**Deine Aufgaben:**
a) Wie viele Proben wurden laut dem Quelltext in Berlin für diese Produktion angesetzt?
b) Bitte wiederhole einen Abschnitt des Quelltexts wortgetreu: Setze bei den Worten „Im Zustand der“ ein und ende nach „Deutschen Oper Berlin.“.

**Quelltext:**

Im Zustand der Unhaltbarkeit

DEUTSCHE OPER Mit einer gelungenen Inszenierung von Helmut Lachenmanns „Das Mädchen mit den Schwefelhölzern“ hat der neue Intendant Dietmar Schwarz ein Signal an den Anfang der Spielzeit gestellt: der radikalen Moderne das Haus zu öffnen

Der Dirigent Lothar Zagrosek ist für seine Akribie berühmt, und es wurden in Berlin geschlagene 65 Proben für diese Produktion angesetzt. Das Orchester spielt deshalb auch, man muss es so deutlich sagen, brillant

VON BJÖRN GOTTSTEIN

Eine „Musik mit Bildern“ hat Helmut Lachenmann das Stück genannt. Nicht Musiktheater oder gar Oper. Und das ist natürlich nicht dasselbe. Trotzdem ist Lachenmanns „Das Mädchen mit Schwefelhölzern“ ein Werk für die Bühne, und als solches eröffnete es jetzt auch die neue Spielzeit der Deutschen Oper Berlin.

Wie inszeniert man eine „Musik mit Bildern“? Das wird sich auch das junge Regieteam um David Hermann gefragt haben, das zunächst nach möglichen Anknüpfungspunkten in der Partitur gesucht hat. Und die gibt es reichlich. Denn da ist ja nicht nur Hans Christian Andersens Geschichte vom Mädchen, das am Silvesterabend kümmerlich erfriert. Lachenmann interpoliert weitere Texte in sein Stück, die den Deutungsraum des Werks sinnfällig öffnen. Da gibt es einen Brief von Gudrun Ensslin, der RAF-Terroristin, die in unbändiger Wut anklagt und Kriminelle, Wahnsinnige und Selbstmörder als Sinnbild der Ohnmacht des Menschen im System entlarvt.

Das Publikum dieser Berliner Inszenierung schaut in verschiedene Zimmer hinein, darunter ein bürgerlicher Salon, der natürlich mit einem Konzertflügel ausstaffiert wurde. Umrankt werden die Zimmer von einem verschlungenen Tunnelgang, durch den sich zwei dunkle Gestalten behände bewegen. Oben unterm Dach haben sie sich ein Labor eingerichtet; wo wild gebraut und an Bombenähnlichem gebastelt wird.

„Das Mädchen mit den Schwefelhölzern“ ist keine Terroristen-Oper; Gudrun Ensslin steht mit ihrem Brief nicht im Zentrum des Stücks. Aber dieser Teil des Werks wird deshalb so wichtig, weil er der Wut eine Perspektive verleiht. Andersens Erzählung ist ja keine biedermeierlich-betroffenes Märchen, sondern eine harte Anklage: Wie kann es sein, dass der Mensch zulässt, dass andere verhungern oder erfrieren? Auch Lachenmann kann dieses Problem nicht lösen. Seine Musik macht das Mädchen auch nicht wieder lebendig. Er muss sich der Grausamkeit des Stoffes stellen.

Seit den Sechzigerjahren feilt Helmut Lachenmann an einer Klangsprache, in der Dissonanzen, Geräuschklänge, tonale Erinnerungsfragmente und Performatives einen eigenen, durchaus neuen Klangkosmos eröffnen. Seine Werke sind seither zu einer Art Referenz der musikalischen Avantgarde geworden. Es ist der technische Stand des Komponierens, an dem man sich misst.

**Datenauszug:**
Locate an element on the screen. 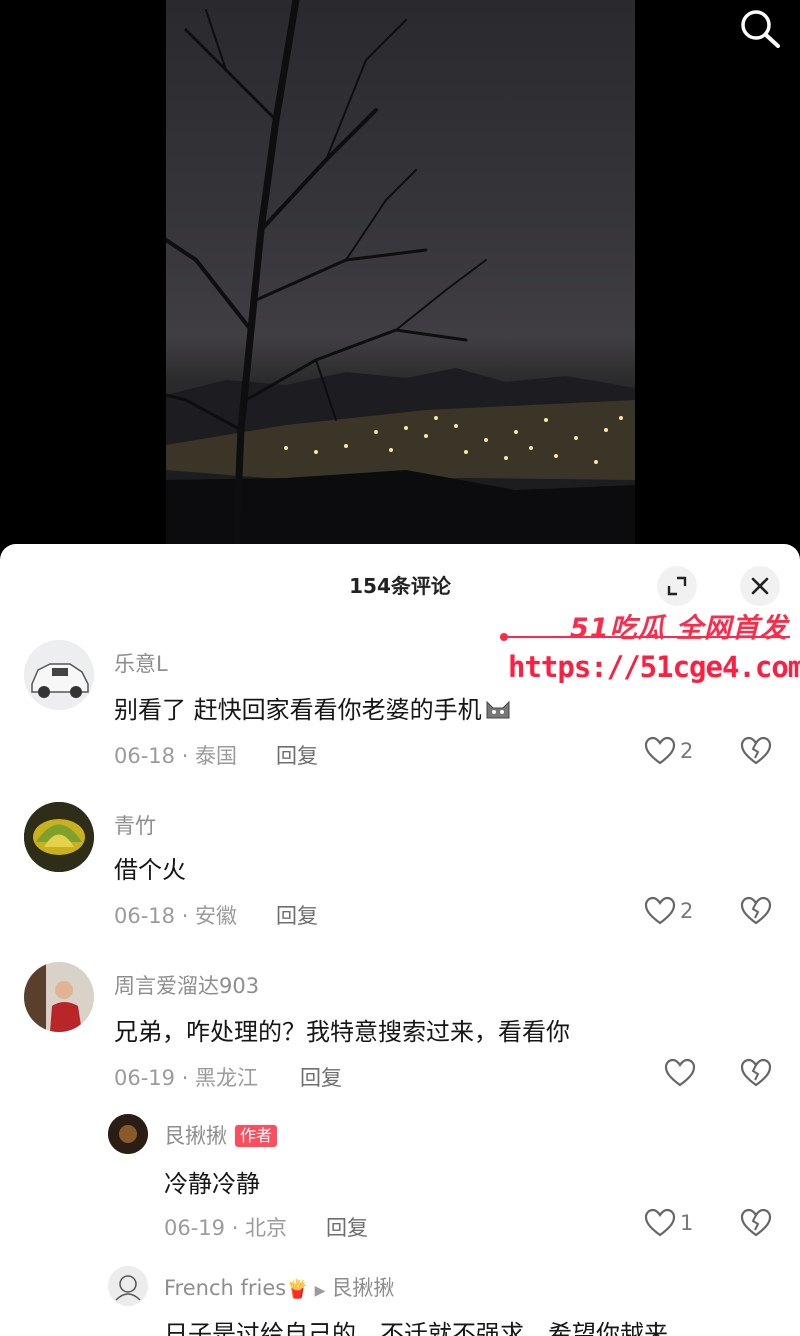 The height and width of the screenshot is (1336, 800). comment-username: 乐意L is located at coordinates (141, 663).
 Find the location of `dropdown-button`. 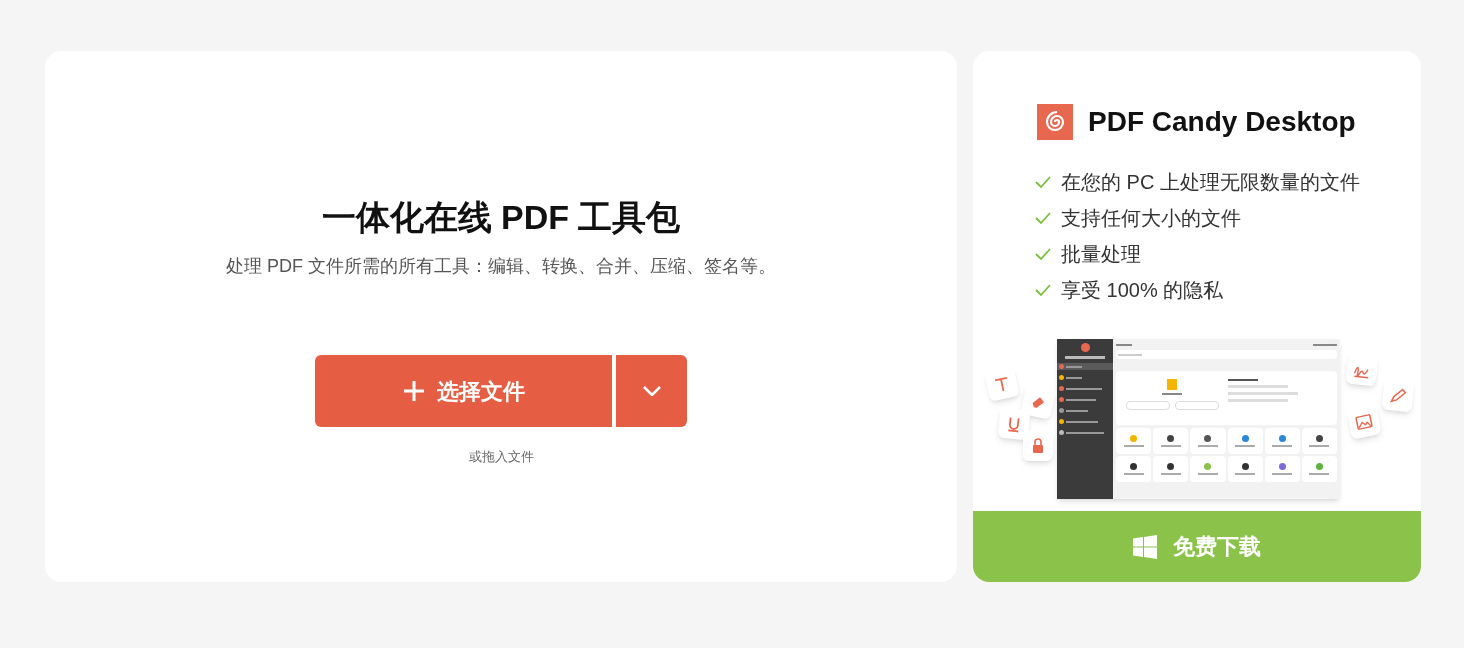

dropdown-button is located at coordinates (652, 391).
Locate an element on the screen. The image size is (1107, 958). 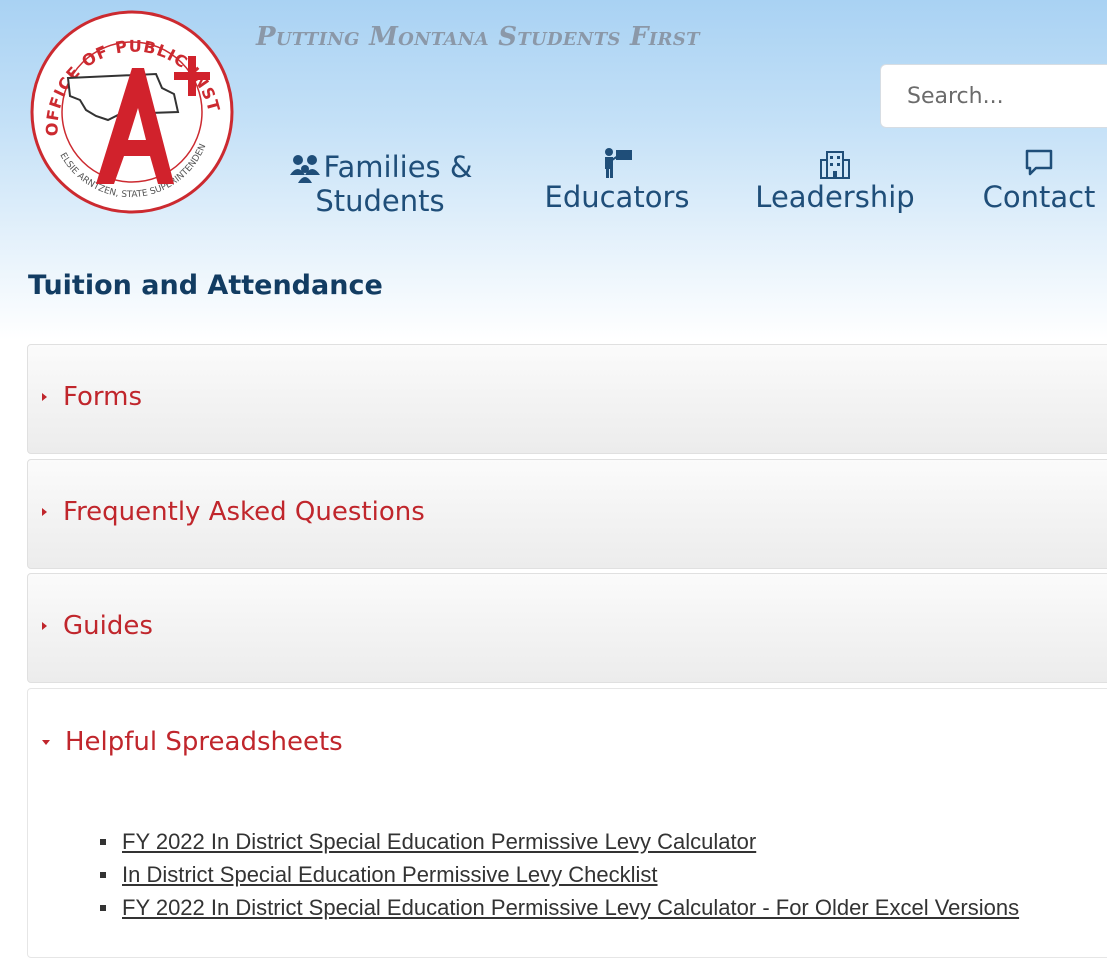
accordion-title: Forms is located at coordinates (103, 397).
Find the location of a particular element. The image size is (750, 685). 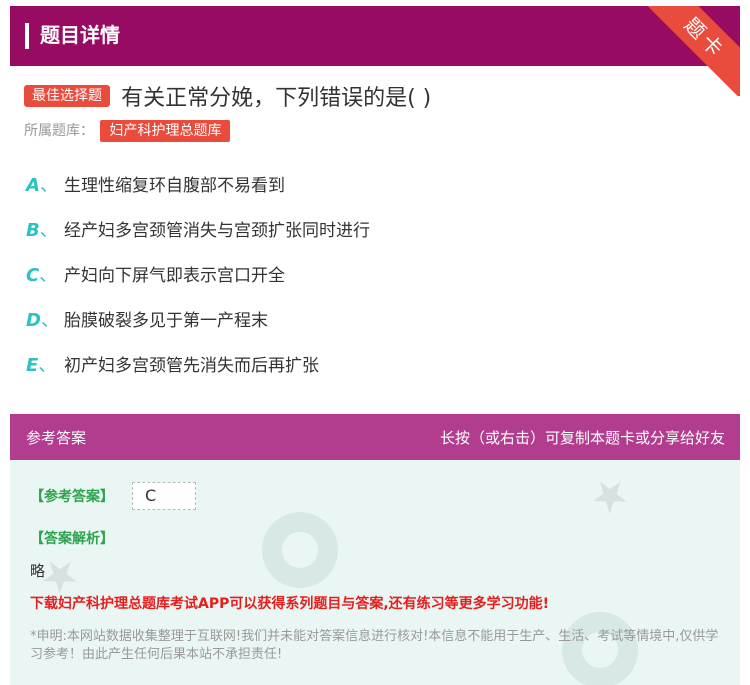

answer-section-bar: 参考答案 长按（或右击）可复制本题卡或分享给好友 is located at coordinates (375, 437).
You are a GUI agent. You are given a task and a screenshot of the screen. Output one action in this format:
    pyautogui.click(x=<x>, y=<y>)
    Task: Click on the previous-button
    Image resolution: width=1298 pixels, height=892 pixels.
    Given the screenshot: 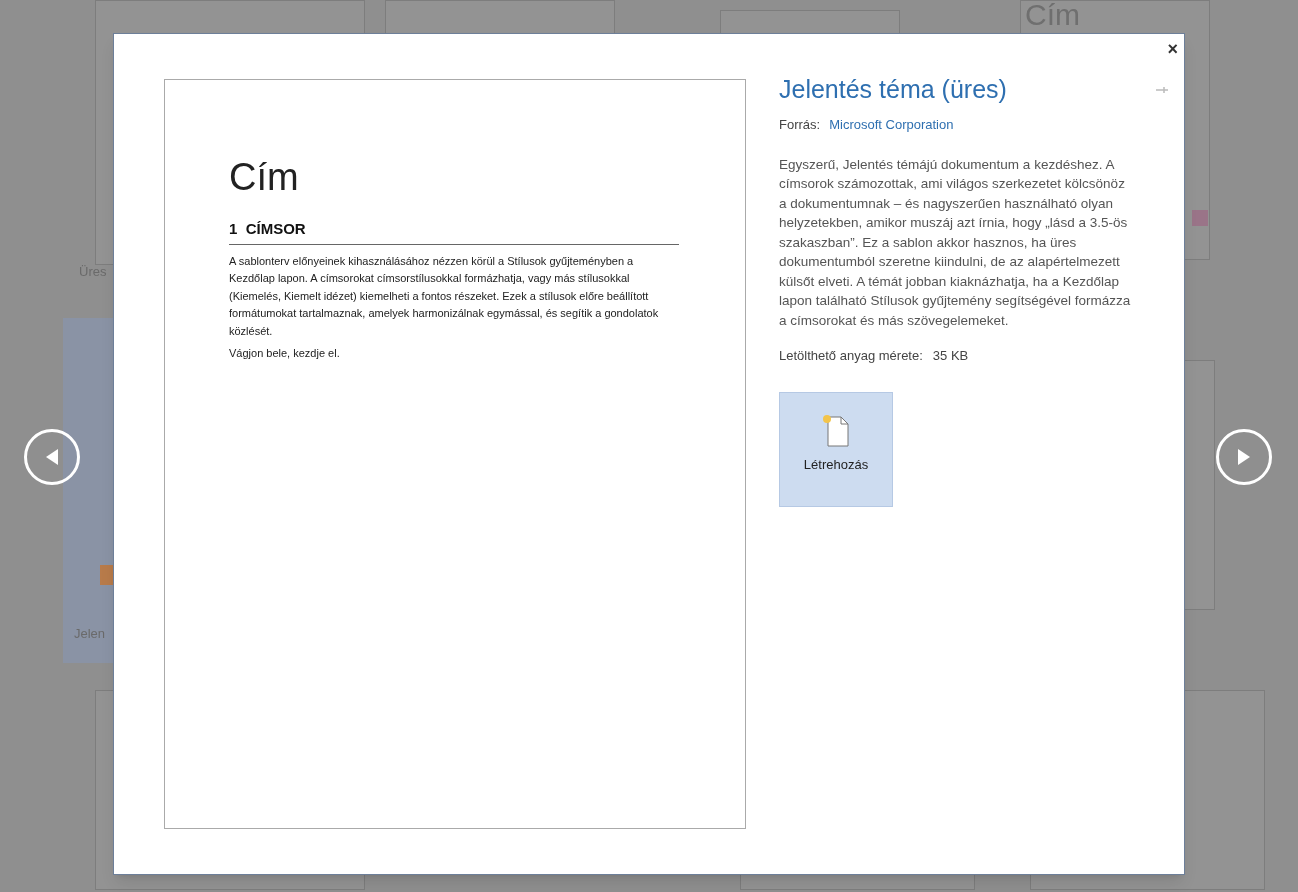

**Gelöste Aufgaben:**
a) 65 Proben.

b)
Im Zustand der Unhaltbarkeit

DEUTSCHE OPER Mit einer gelungenen Inszenierung von Helmut Lachenmanns „Das Mädchen mit den Schwefelhölzern“ hat der neue Intendant Dietmar Schwarz ein Signal an den Anfang der Spielzeit gestellt: der radikalen Moderne das Haus zu öffnen

Der Dirigent Lothar Zagrosek ist für seine Akribie berühmt, und es wurden in Berlin geschlagene 65 Proben für diese Produktion angesetzt. Das Orchester spielt deshalb auch, man muss es so deutlich sagen, brillant

VON BJÖRN GOTTSTEIN

Eine „Musik mit Bildern“ hat Helmut Lachenmann das Stück genannt. Nicht Musiktheater oder gar Oper. Und das ist natürlich nicht dasselbe. Trotzdem ist Lachenmanns „Das Mädchen mit Schwefelhölzern“ ein Werk für die Bühne, und als solches eröffnete es jetzt auch die neue Spielzeit der Deutschen Oper Berlin.